Okay, I don't know if this is in the the right section or not, but here goes. We have a LaMancha doe, about 3 years old, which we acquired about 3 weeks ago. She has had a very difficult time settling in, as our Boer doe has decided to use her as an opportunity to move up the pecking order in the barn. She spends a lot of time hiding in corners. She is in milk, and recently bred as well. She appears to have lost weight since we got her, but she eats on the milking stand. We also pen her up separately at night about 50% of the time, so she can eat well and get some undisturbed rest. About a week ago, I noticed she seemed to be in a heavy molt. Now it is clear her hair is coming out in small clumps along her spine and upper back.

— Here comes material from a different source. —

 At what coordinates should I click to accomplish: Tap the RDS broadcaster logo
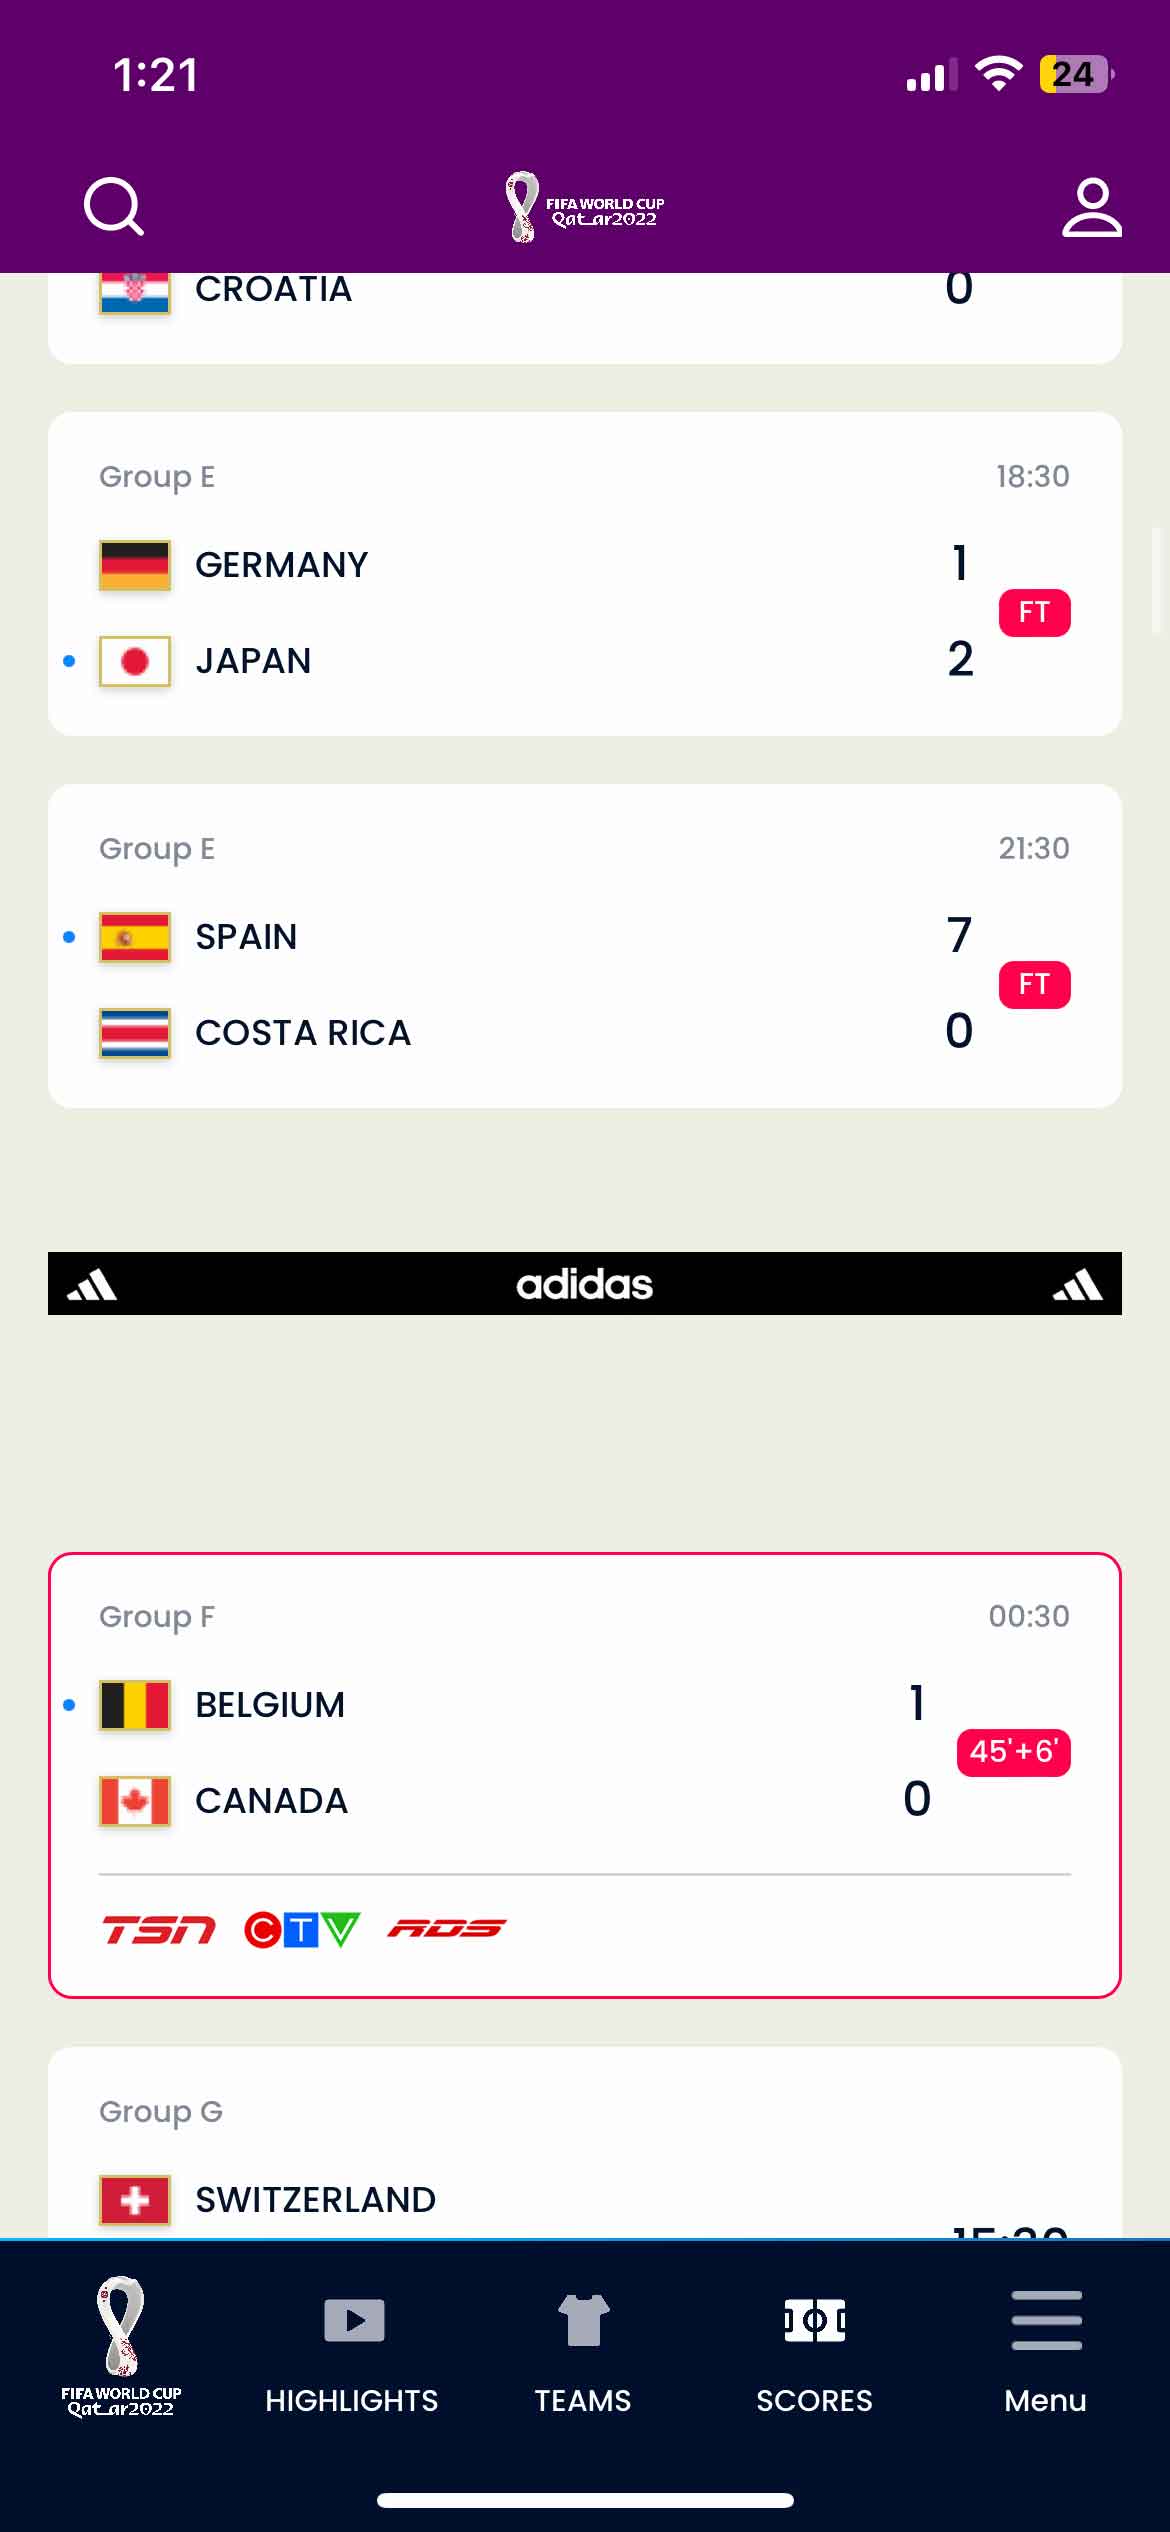tap(446, 1928)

She has been wormed recently, and just finished a round of antibiotics for some winter sniffles. I do not see any sign of lice, and her eye color is good, so I don't really suspect worms. IS there some sort of disease that causes hair loss in goats, or could it all be brought on by trauma and stress?
Post by silverthorn on Mar 5, 2010 13:50:59 GMT -5
It could be stress, but I have an animal that is as flighty as a bird, partially blind, and low on the pecking order. Unless your doe has some kind of mental problem, it's probably not stress.
Probios never hurts after antibiotic therapy.
She's probably low on calcium and copper, which is very common in nearly all goats, and particularly in preggers or lactating ladies. I give my preggers four-six Posture-D tablets a day, 2-3 in the morning, and then again in the evening. CMPK is an oral calcium gel you can buy. If you're fortunate enough to have alfalfa hay available, that free-choice will do for the tablets. Dairy goats need a ton of calcium, and the best way to give it to them is with good alfalfa hay.
You can buy copper boluses. Free choice mineral is good as well, and should be available to all goats all the time. Copper deficiency is a big cause of hair loss.
"Poor God," Blackthorne said. "The stupidities He gets blamed for!" -Shogun, James Clavell
Silver hit the nail on the head , Cal- mineral problems , look for loose minerals LOW in salt less than 20% and high in copper over 1500ppm. If she is bred you need to get a handle on this or it could turn into a big problem later on.
Who turned on the eletric fence without telling me? X#!
Post by garysfarmer on Mar 9, 2010 23:49:21 GMT -5
In addition to the previous good advice, I have a question & a suggestion. When you wormed them was it orally? If it's the mange (which is mites that burrow under the skin) you will need to give them a shot sq (under the skin). I give the same dosage as if treating for worms to keep resistance down.
For the first time since I had goats (4-5yrs) one of them developed the mange. None of the others got it and I don't have a clue how she did. Her hair came out pretty bad - in the cold of winter. I gave her a shot of ivermectin sq and also bathed her with permethrin 10. In addition since she and another doe were with kids I bathed all of them and treated their living quarters. It took about two weeks and I started seeing a difference. good luck.
One way to detect mites/lice is to look at their coats. It should looked semi brushed. If you see little patches sticking up then they are scratching. The patches sticking up comes from using their horns to scratch with.
Post by fcdairygoats on Apr 16, 2010 9:49:16 GMT -5
First make sure your wormer is working. Second it could be mites/lice. I have two does in the barn that started losing their hair, not in clumps like yours, but definately thinning out quite a bit. I found lice on them so I need to dose them this evening.